Monday, October 26, 2009

this is a good time to make a point about residency restrictions in Texas

In a comment to my original post on the residency restriction in Texas, anonymous posts:

Chris, you said in your post that one way to maintain a geographical restriction is to stay active in your child's life well, I'm here to tell you, that's not the case in Guadalue County, Texas. I'm a joint managing conservator or my children and even though my ex-wife is the "custodial" parent, I proved in Court that the children spent more than half the time with me, I testified confidently that I had been to EVERY significant even in their life since the divorce, and showed that I had a daily relationship with them. The judge still allowed my ex-wife to take my children and live 5 hours away with them. SHe claimed that she had been searching for a teaching position for 2 years within the geographical restrictions and I brought public information requests from all the school districts surrounding her residence that showed that she had NEVER applied to them for a job. Still, she got the restriction lifted. So, by no fault of my own, without me doing anything but be a good father, never missed a child support payment PLUS i paid for their daycare, my children were taken away from me and I'm helpless to having the court make my kids another statistic.
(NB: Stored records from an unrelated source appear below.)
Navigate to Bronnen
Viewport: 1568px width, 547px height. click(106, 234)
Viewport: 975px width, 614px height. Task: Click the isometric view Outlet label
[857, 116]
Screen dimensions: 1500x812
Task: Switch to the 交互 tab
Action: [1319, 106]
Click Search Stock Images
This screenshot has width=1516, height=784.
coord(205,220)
This is a good opportunity to bring home a point that I find myself stressing over and over in response to comments to my posts and that is that you are always subject to the whims of a judge. Many times the specific facts of a case are less important than what judge it is before or how the judge feels about you as a person. Judges are people too and have opinions like the rest of us, wrong or right.

You might ask then, what am I to do in a situation similar to that of anonymous? Anonymous can and probably should appeal the ruling of the Court with regard to lifting the Texas residency restriction. If he does not already have an attorney then he should consult an appellate attorney to inquire as to appealing the judge's ruling. An appellate court is the checks and balances that help control how the lower courts behave.

Just some food for thought for those of you out there who are hyperfocused on the facts of their specific situation. Ask anonymous, he will tell you that sometimes you can do everything right and still not get what you feel you are entitled to.

Anonymous, good luck.


3 comments:

Michelle May O'Neil said...

Hey, Chris. Good blog! I just posted about a jury trial in Dallas a couple of weeks ago where the jury upheld a residency restriction, preventing the mom from moving out of the country. Read about it here: http://www.dallastxdivorce.com/2009/11/articles/children-and-parenting/rights-and-duties-to-children/if-youre-gonna-divorce-in-dallas-you-better-plan-to-stay-here/ Anyway, enjoyed the blog.

Michelle

Angelina Marie said...

Hey Chris,
I am in Houston and in the midst of a divorce. My ex does follow through with visitation but the kids HATE going over there and we only moved here for him. He even said he gets the kids to keep the orders in place to keep us here and thats all...
I have no family, no friends, nothing here. I have multiple opportunities with my degree in Dallas and San Antonio (as well as family and friends in BOTH cities) but my ex knows I am miserable and alone here so he said he would fight to keep the restriction in place.
I do have a recording of him verbally abusing me then waking up the kids and telling them terrible stuff about me. My attorney wants to use it in court and said it will help our case, do you think this is so? I HATE Houston and know it would better our situation to move for my job. Any suggestions before we head to trial in January?
Thanks so much!

Andrew Felix said...

Liked your concept of giving reply to the Queries publicly which will help lots of other people who are facing similar problems.